Scott Morrison (Jul 15 2020 at 14:34):
- more people --- it's clear that the frontier of mathlib is large relative to the people working on it (and, just as importantly, I think at the moment we have capacity to bring more people up to mathlib-speed)
- better automation --- we really want mjolnir :hammer: and friends
- surviving the transition to Lean4 --- it's going to be great, but getting mathlib across will be epic
Scott Morrison (Jul 15 2020 at 14:34):
(Sounds like I agree with Jeremy!)
Scott Morrison (Jul 15 2020 at 14:40):
(Regarding my talk on the first day, earlier iterations of this talk had cheated and used a prototype back
(short for "backwards reasoning") tactic that I've been working on on and off forever. It's never been good enough for use in the wild, but I think it could be. The general strategy is just to do a tree search applying lemmas from the library against the active goal, but working more generally than either solve_by_elim
(which just does depth first, on a specified set of lemmas) or library_search
, which does a single step from the entire library, followed by solve_by_elim
with local hypotheses. For back
, I maintain a priority queue of different branches of the search, and try to get the priority function right. Heuristics like "anytime you get to use a local hypothesis is good" and "more subgoals is worse than less" and "goals that depend on other goals via metavariables are bad" get you some of the way. Idiotic heuristics like "use lemmas with short names instead of long names" are surprisingly helpful.)
Jannis Limperg (Jul 15 2020 at 14:52):
back
sounds very similar to auto
, which is Coq's main workhorse. Afaik they even use some of the same heuristics.
Scott Morrison (Jul 15 2020 at 14:56):
Yes. We really should just port auto
. As far as I know there's no real obstacle to following what they do.
Scott Morrison (Jul 15 2020 at 14:56):
I have been reinventing the wheel for no defendable reason whatsoever. :-)
Jeremy Avigad (Jul 15 2020 at 14:57):
I originally wrote finish
with auto
in mind, but I relied on some not-very-widely-used SMT-like gadgets that Leo has implemented in C++ to find useful instantiations for quantifiers. They didn't do exactly what I wanted, and at that point I was stuck: I didn't have the energy or expertise to write my own C++ versions, and they would have been too slow in metaprogramming. But now that leanprover-community
has Lean 3, that's a reasonable option.
Jeremy Avigad (Jul 15 2020 at 15:01):
Jasmin has seen my exploration of what sort of automation would be helpful:
http://www.andrew.cmu.edu/user/avigad/Talks/london.pdf
https://github.com/avigad/arwm
The last 10 slides of the talk are my take-home message.

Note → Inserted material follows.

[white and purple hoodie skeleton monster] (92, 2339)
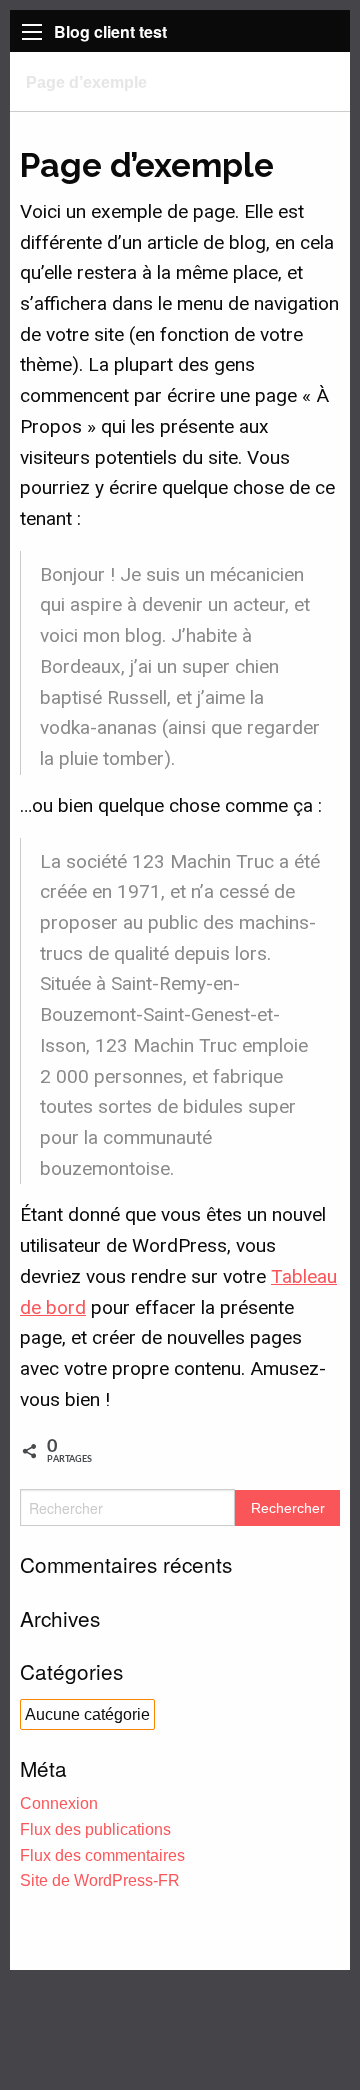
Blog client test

Jannis Limperg (Jul 15 2020 at 16:19):
Thank you Jeremy, those slides were very interesting. I'll look more into possible topics in automation. It seems clear to me that abstracting from tedious details is extremely important for any sort of mainstream adoption, but I don't yet have any good idea of how to advance that goal.

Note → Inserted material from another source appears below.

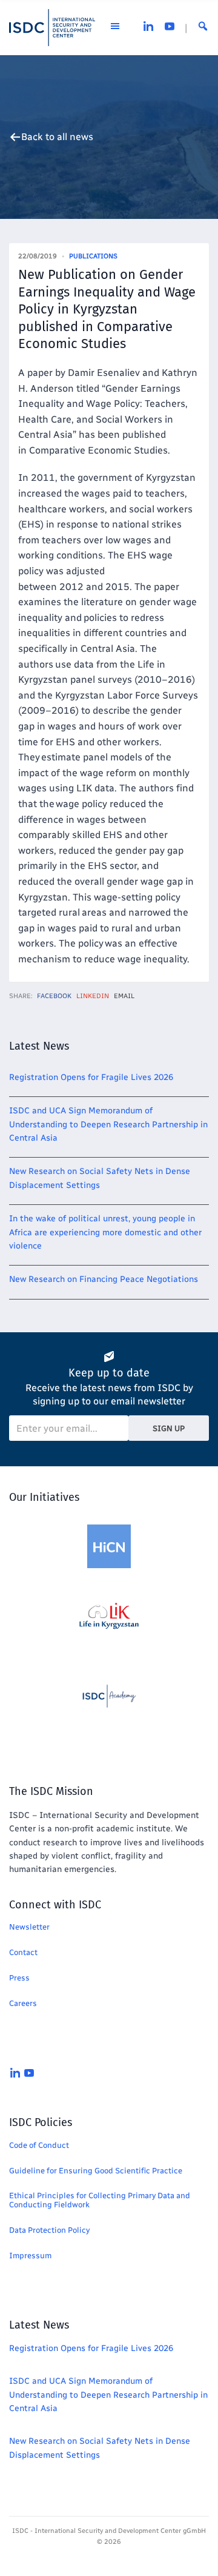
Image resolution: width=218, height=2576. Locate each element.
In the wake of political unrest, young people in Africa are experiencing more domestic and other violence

Actually, let me run an idea by you all. It's like half an hour old, so no details, but the gist is to make automation interactive. Currently, all these search procedures are essentially black boxes: you call them and they either succeed or fail; if they fail you have to figure out, usually without any help, what lemmas or proof steps were missing. There are also often performance concerns where the heuristic picks the wrong branch of a search tree and ends up wasting an eternity on an unprovable goal. These concerns, and maybe more, could be alleviated by just asking the user:
- "I've spent N ms on this goal without being able to solve it. Do you think it should be provable?"
- "I could apply this lemma to solve the goal if this precondition was true, but I can't prove it. Is it true?"
- "Applying this technique is risky because it may blow up the search space. Would you like me to try anyway?"
- "I could make progress by breaking through some abstraction barrier. Is that a good idea?"
- "There are different possible solutions for this typeclass instance. Which one should I choose?"
Obviously, there are a lot of technical questions here, but does this sound like something worth trying?
Johan Commelin (Jul 15 2020 at 16:29):
@Jannis Limperg Yes, this sounds like exactly the kind of thing that I would love to use.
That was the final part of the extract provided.